I'm convinced that anyone giving the film itself a low rating were not really watching the movie. Valhalla Rising is an extraordinary arthouse experience that will undoubtedly bore most viewers, and leave the remainder of us watchers enraptured with it. This cinema experience has easily become one of my favorite movies of all time. That's saying a lot for someone in their mid-30's who's seen a LOT of movies.
A story of an imprisoned mute savage in the remote highlands of pagan Scotland, forced to fight other men for the entertainment of his gambling captors, viking savages themselves and clearly not native to the land they call home. Named One-Eye by the boy that brings him stew in his cell, he eventually slaughters his captors except for the boy, at which point they encounter a traveling group of crusaders bound for Jerusalem with the intent of liberating the Holy Land.

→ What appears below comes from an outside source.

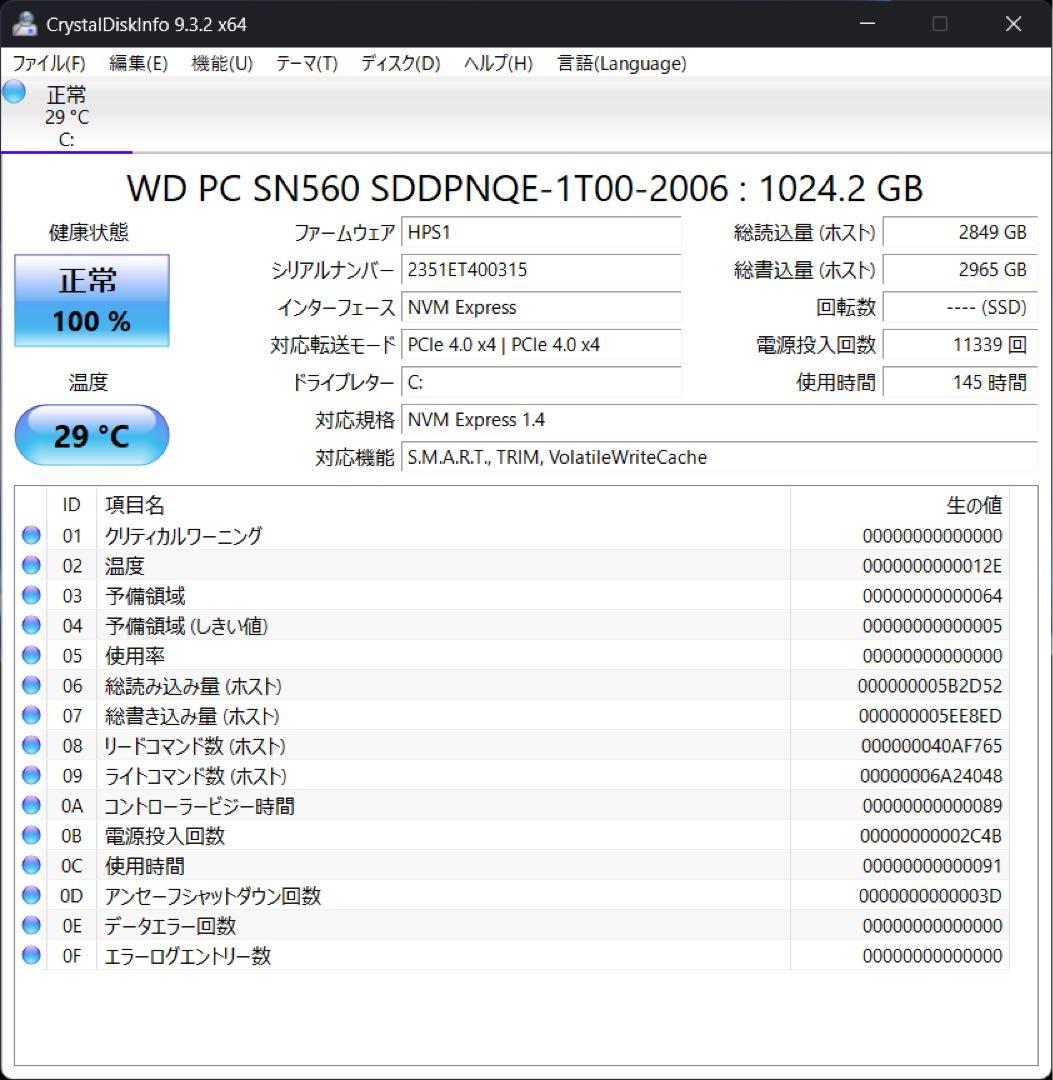Click the status lamp beside クリティカルワーニング
This screenshot has height=1080, width=1053.
tap(30, 535)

Venturing by boat, their vessel becomes victim of the Atlantic horse latitudes causing them to drift for weeks on end where they begin to go insane. Eventually arriving at land that is clearly not Israel, they soon find themselves stalked by invisible natives and further losing their minds, driving them to question the faith that brought them there and causing suspicion of the accompanying One-Eye, labeling him a blight and a demon due to his silence, and quick and controlled rage.
Having hardly any dialog, Valhalla Rising is slow, but it's cerebral and anarchic. One of the most brazenly anti-religious films I've ever seen with violence that is realistic, disturbing, and simultaneously hypnotic. I've read that this film caused a good deal of religious vitriol in Europe, and knowing it was picked up by IFC in the States, I'm anxious to see what kind of reaction it garners in this country.
Regarding picture quality, Valhalla Rising will never be considered reference material for anyone's high definition setup, but it does still look amazing. Mostly due to the cinematography, which is breathtaking in almost every respect. From the bleak mist in Scotland to the searing mist in the doldrums and finally the wilderness of Newfoundland. The color palette is stylized to the Nth degree, hallucinogenic and involving. I'm honestly hard pressed to think of a film with as unique a look as this one, and while it's likely representative of Nicolas Winding Refn's vision, it likely could have come out just a tad better. Don't take that as complaint, though.
The audio, also, is great. The movie as a whole is exceptionally quiet, with short bits of dialog interspersed between long moments of silence and occasionally subject to the clamor of the masterfully simplistic original score, that perfectly suits the mood of the film.
The supplements on the disc are few, including a trailer, making of documentary, and a commentary track with the director and journalist Alan Jones, that I look forward to hearing while watching the film again. I wish some more had been included, even while I'm not generally the type to get too critical over missing extras, in this case they would have been welcomed.
Clearly, this is a movie that I loved watching. Not just for the cinematography, or for the unrelenting violence. The entire experience is what I look to films for in general. Films that raise questions about morality, religion, sanity are always welcomed, especially when they're done in such a simplistic yet elegant light as with Valhalla Rising. I honestly don't know if I'll see a better movie this year, even considering some of the inconsistencies of the disc itself, it's a film that's burrowed itself into my head and I can't stop contemplating what I've seen. I can't recommend this movie enough.